_Extrait source_.
● ● ●
Est-ce parce que Yuzo Kawashima a majoritairement réalisé des comédies, toujours difficiles à exporter, que son cinéma n’a que très, trop peu franchi les frontières du Japon ? Cette hypothèse, exprimée par l’excellent Clément Rauger au sein des passionnants bonus analysant l’œuvre du cinéaste contenus dans les DVD/Blu-ray des trois films que diffuse l’éditeur indépendant Badlands, semble tout à fait cohérente, et dans le même temps injustifiée par les faits tant ce réalisateur méconnu toucha à une multitude de genres. Pour preuve, les trois oeuvres aujourd’hui exhumées, entreprise aussi évidemment parcellaire qu’essentielle, mêlent avec une homogénéité rare le drame mizoguchien ou les études de mœurs héritières du cinéma de Mikio Naruse à une satire du Japon d’après-guerre que n’auraient pas reniée les fameux cinéastes de la Nouvelle Vague japonaise (Shoei Imamura ou Kaneto Shindo furent d’ailleurs occasionnellement scénaristes pour Kawashima).
Difficile de rendre compte de façon exhaustive du cinéma de cet auteur météorique jusqu’ici presque invisible sous nos cieux français, de ce réalisateur à la santé précaire ayant frénétiquement réalisé une cinquantaine de films de 1944 à 1963 dans cette urgence imposée par le sentiment d’une finitude imminente et prématurément décédé à l’âge de quarante-cinq ans. Les trois films proposés par Badlands, Les Femmes naissent deux fois (Onna wa nido omameru, 1961), le Temple des oies sauvages (Gan no tera, 1962) et La Bête élégante (Shitoyakana kemono, 1962) permettent cependant de se donner une idée de ce que Kawashima met à l’œuvre dans son art cinématographique : un regard original, épuré de toute psychologie, portée sur une société nippone d’après-guerre valsant-hésitant entre la nostalgie d’un Japon traditionnel précédant l’humiliation de l’occupation américaine et la modernisation des usages faisant tomber le pays dans un modèle économique et culturel occidentalisé.
● ● ●
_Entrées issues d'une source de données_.
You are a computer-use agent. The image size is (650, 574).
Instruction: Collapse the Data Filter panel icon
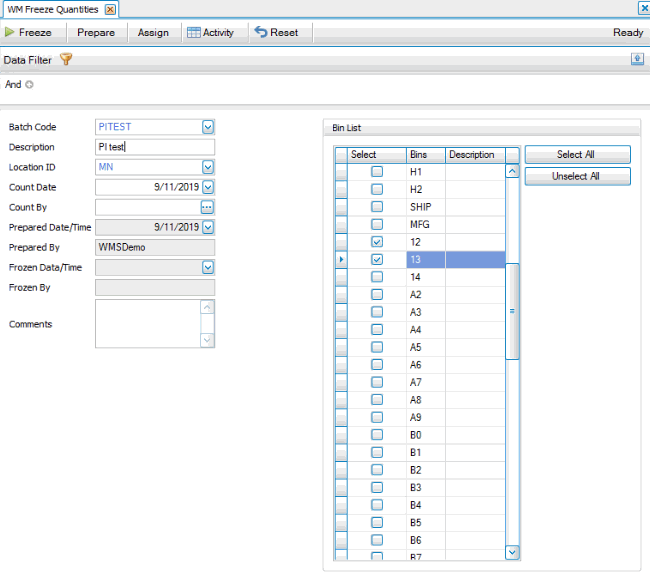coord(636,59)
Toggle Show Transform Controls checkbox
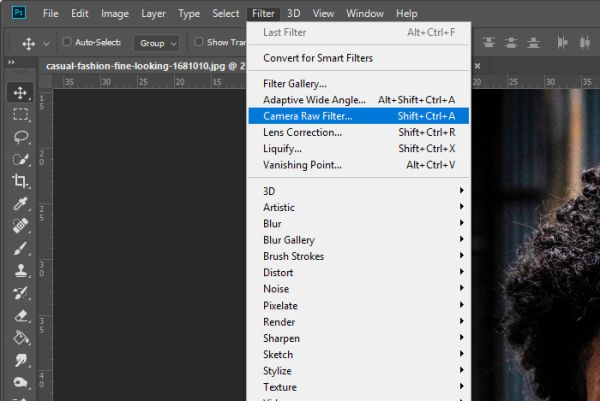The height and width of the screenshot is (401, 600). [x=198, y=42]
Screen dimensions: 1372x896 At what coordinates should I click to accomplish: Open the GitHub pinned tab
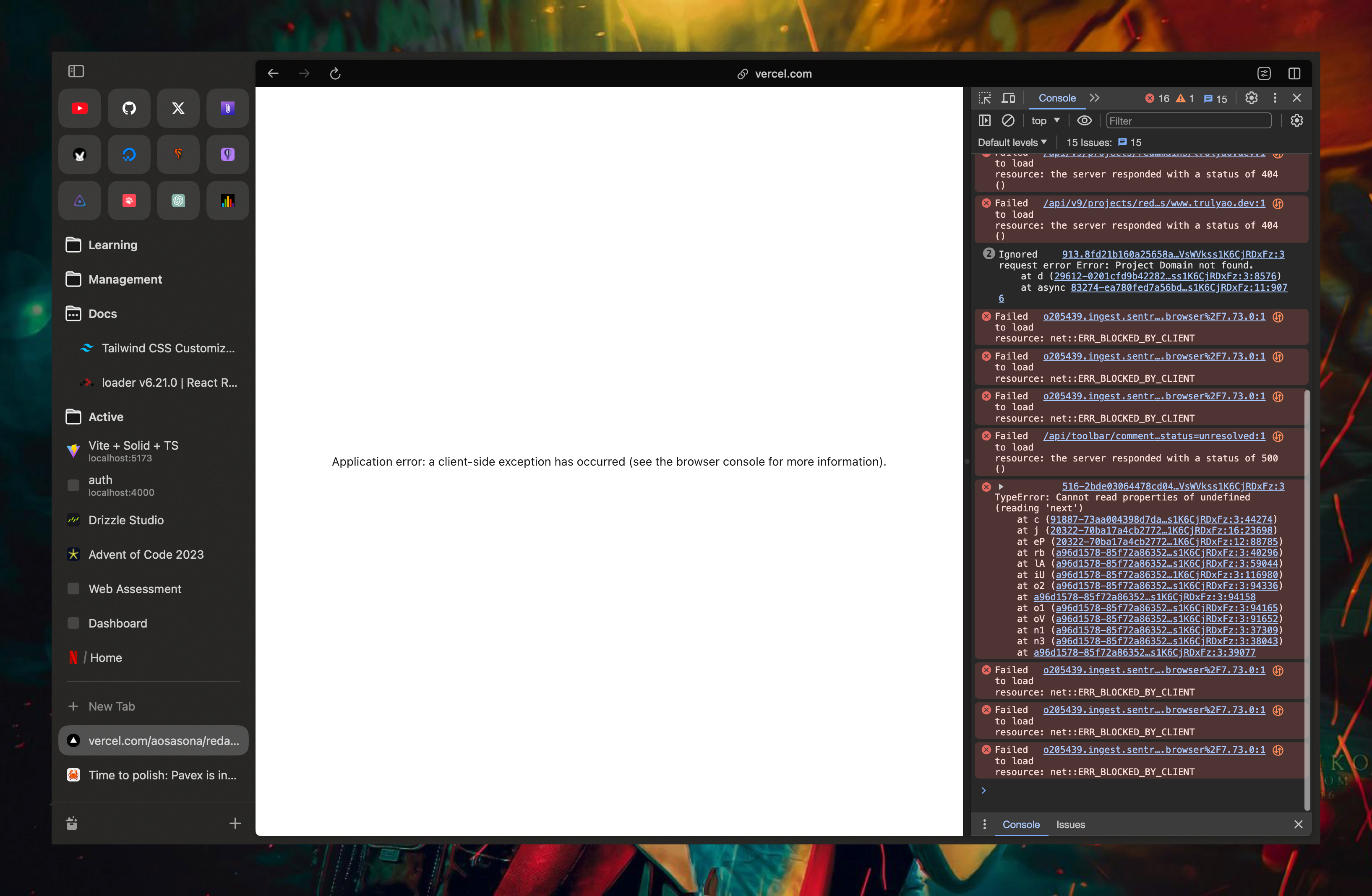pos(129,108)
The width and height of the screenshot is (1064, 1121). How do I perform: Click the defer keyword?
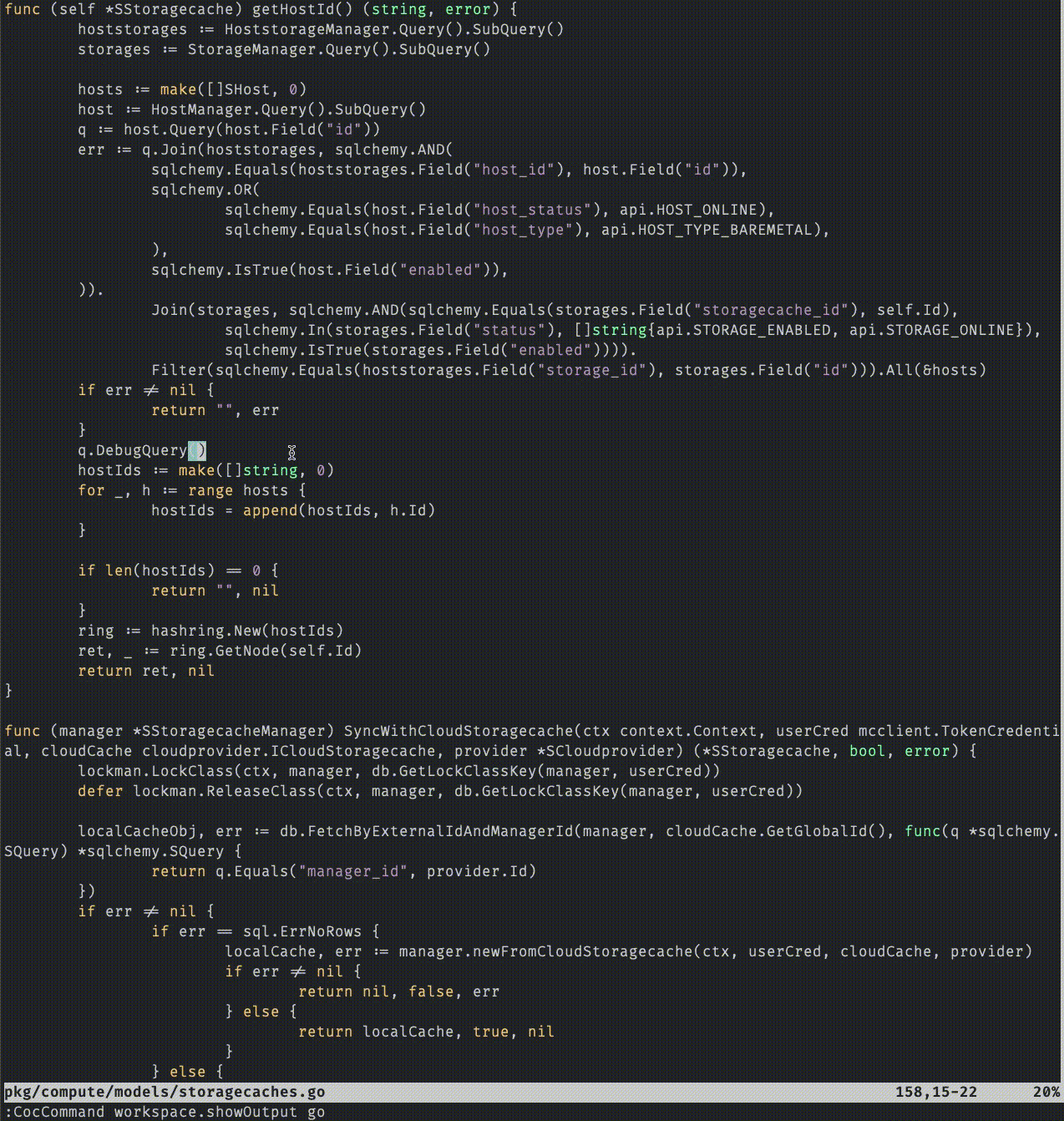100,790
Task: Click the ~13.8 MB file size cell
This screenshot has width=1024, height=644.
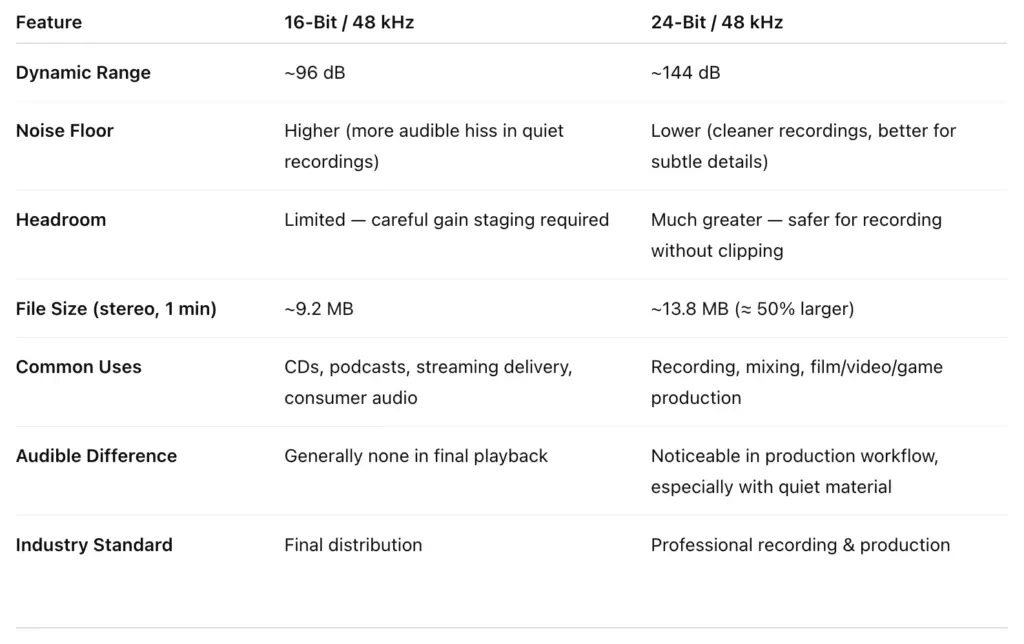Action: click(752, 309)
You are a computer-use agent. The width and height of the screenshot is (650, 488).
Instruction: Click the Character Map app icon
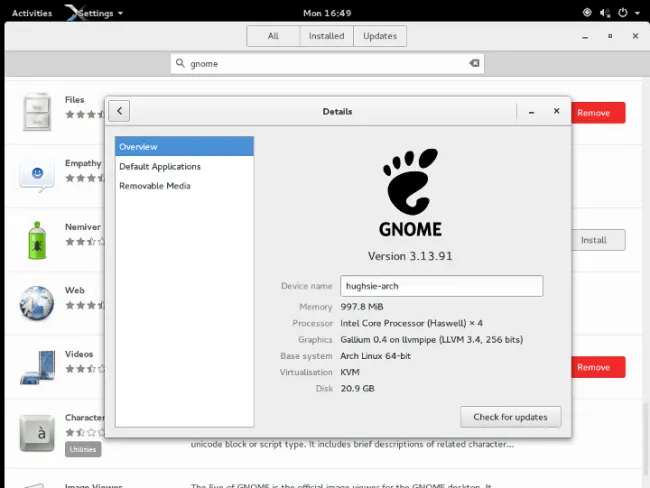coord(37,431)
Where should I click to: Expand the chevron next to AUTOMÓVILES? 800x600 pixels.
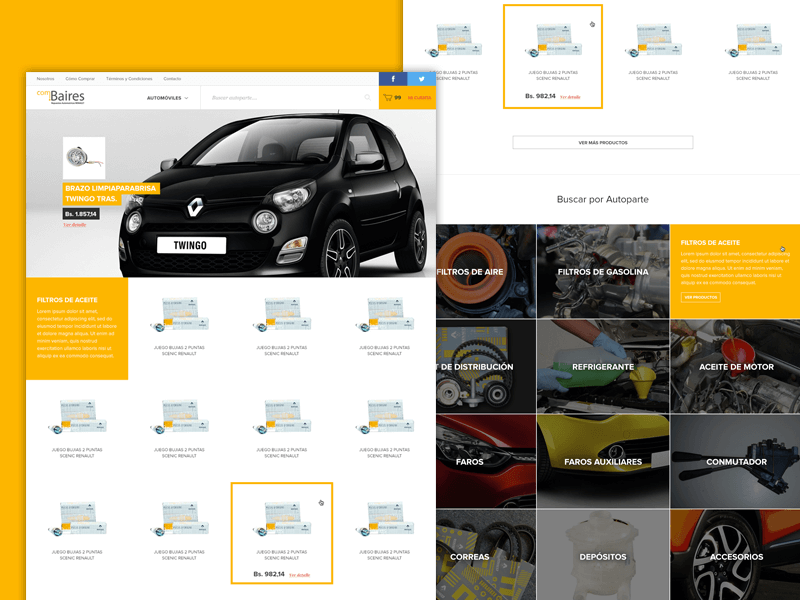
● ● ●
_Consigne 1_.
Répondez aux questions suivantes à partir de l'extrait sur Yuzo Kawashima.
(a) Quel éditeur diffuse les trois films de Kawashima ?
(b) Combien de films Kawashima a-t-il réalisés environ, et entre quelles années ?
(c) À quel âge est-il décédé ?
_Consigne 2_. Réécrivez plus brièvement le paragraphe de l'extrait sur Yuzo Kawashima qui commence par « Difficile de rendre compte », en conservant ses faits principaux.
Les entrées proviennent d'une source distincte de l'extrait.

_Réponse 1_.
(a) L'éditeur indépendant Badlands.
(b) Une cinquantaine de films, de 1944 à 1963.
(c) À quarante-cinq ans.

_Réponse 2_. Le cinéma de Kawashima, presque invisible en France, est difficile à décrire de façon exhaustive. Ce réalisateur de santé précaire a tourné frénétiquement une cinquantaine de films de 1944 à 1963, dans l'urgence d'une fin qu'il sentait proche, avant de mourir à quarante-cinq ans. Les trois films proposés par Badlands, Les Femmes naissent deux fois (1961), le Temple des oies sauvages (1962) et La Bête élégante (1962), donnent toutefois une idée de son art. Kawashima y porte un regard original, dépourvu de psychologie, sur le Japon d'après-guerre. Ce pays hésite entre la nostalgie d'un Japon traditionnel antérieur à l'occupation américaine et une modernisation qui l'entraîne vers un modèle occidentalisé.